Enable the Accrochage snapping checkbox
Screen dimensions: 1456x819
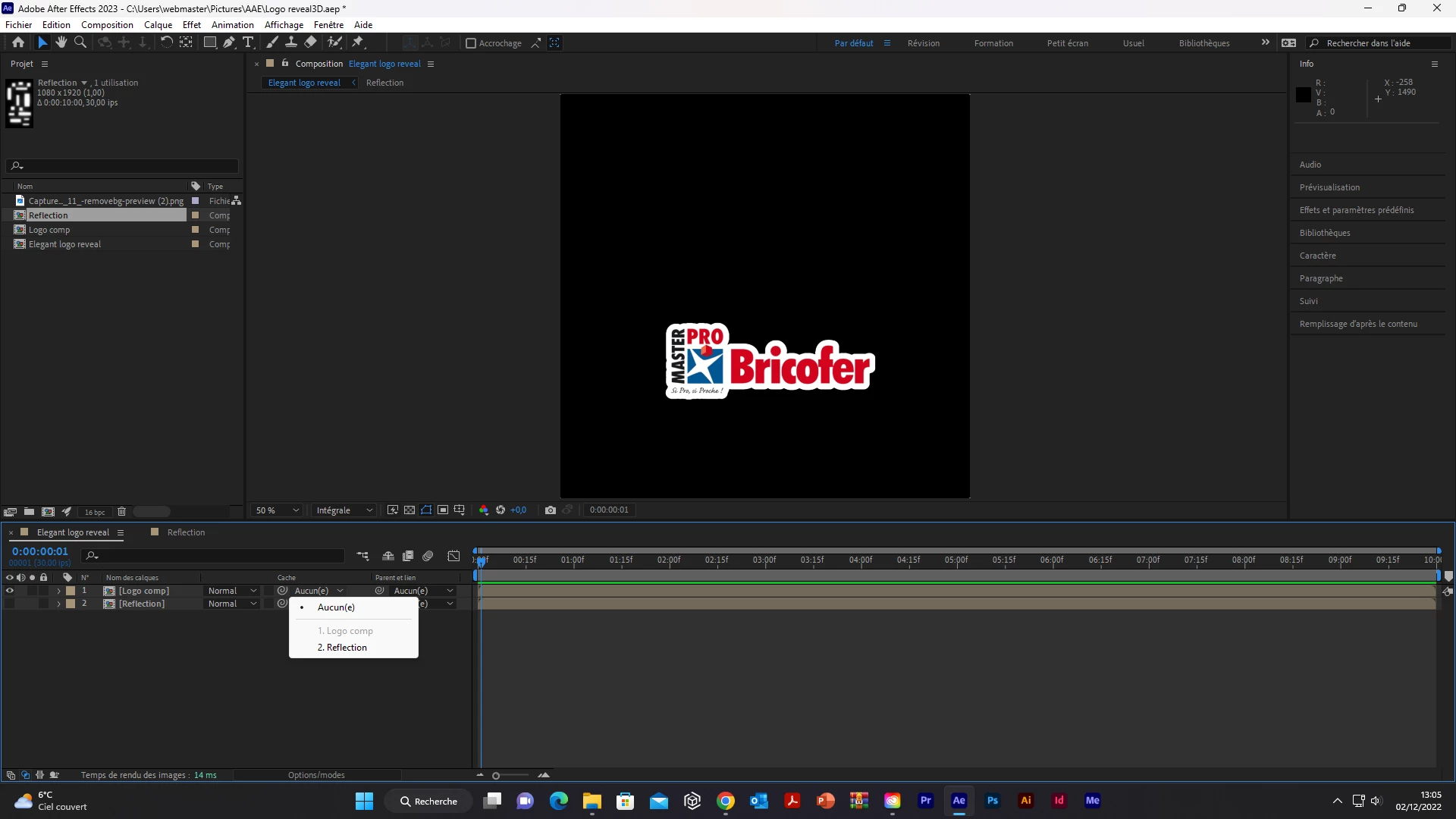(471, 43)
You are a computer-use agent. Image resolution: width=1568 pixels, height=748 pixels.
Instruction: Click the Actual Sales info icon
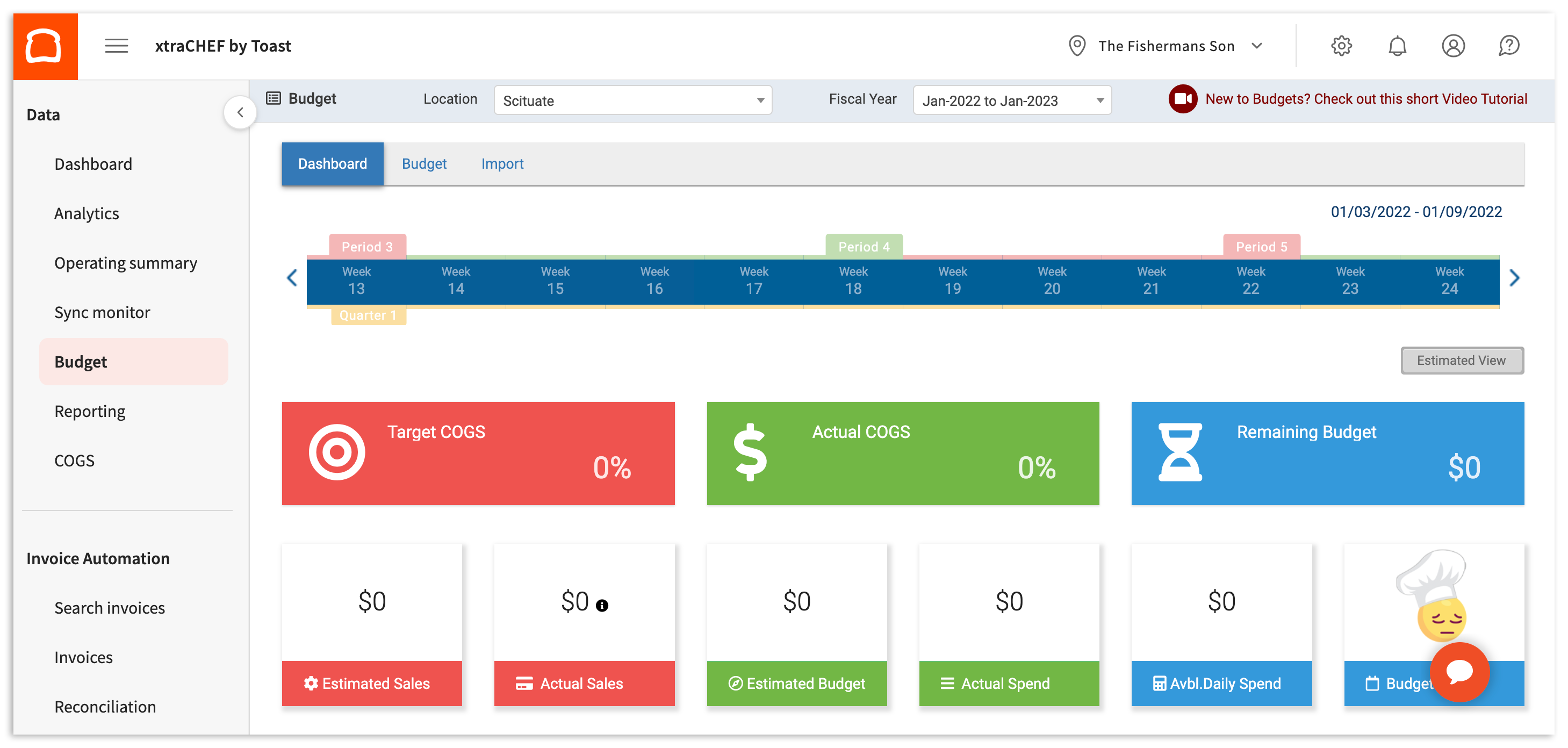point(602,606)
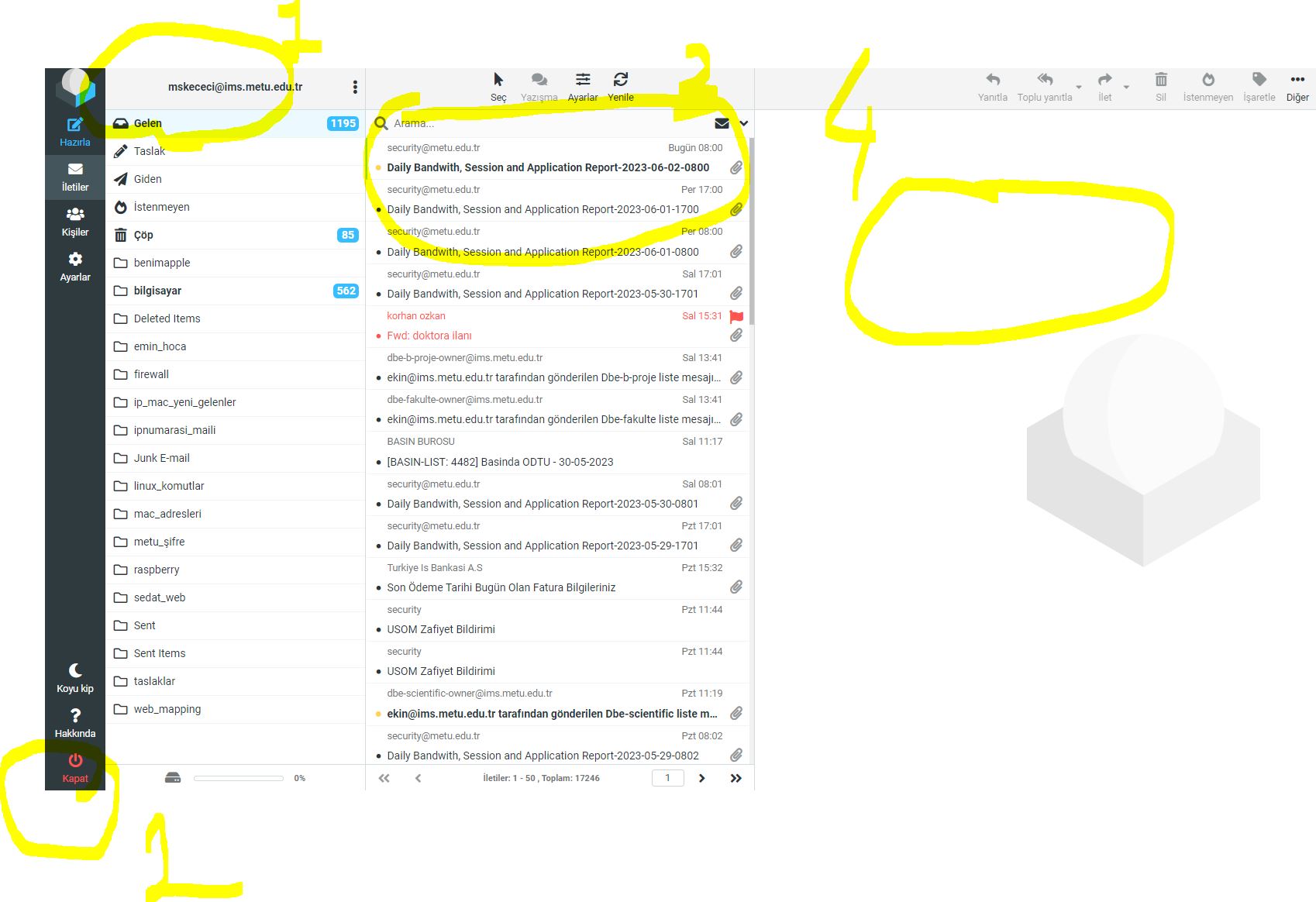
--------------------------------------------------
→ Exercise requirements: Leave every picture out and set down exactly the lines running from the one with "Screen dimensions: 1456x819" to the last line of the material above.

→ Solved exercise:
Screen dimensions: 1456x819
(471, 43)
You are a computer-use agent. Image resolution: width=1568 pixels, height=748 pixels.
Instruction: Click the Actual Sales info icon
point(602,606)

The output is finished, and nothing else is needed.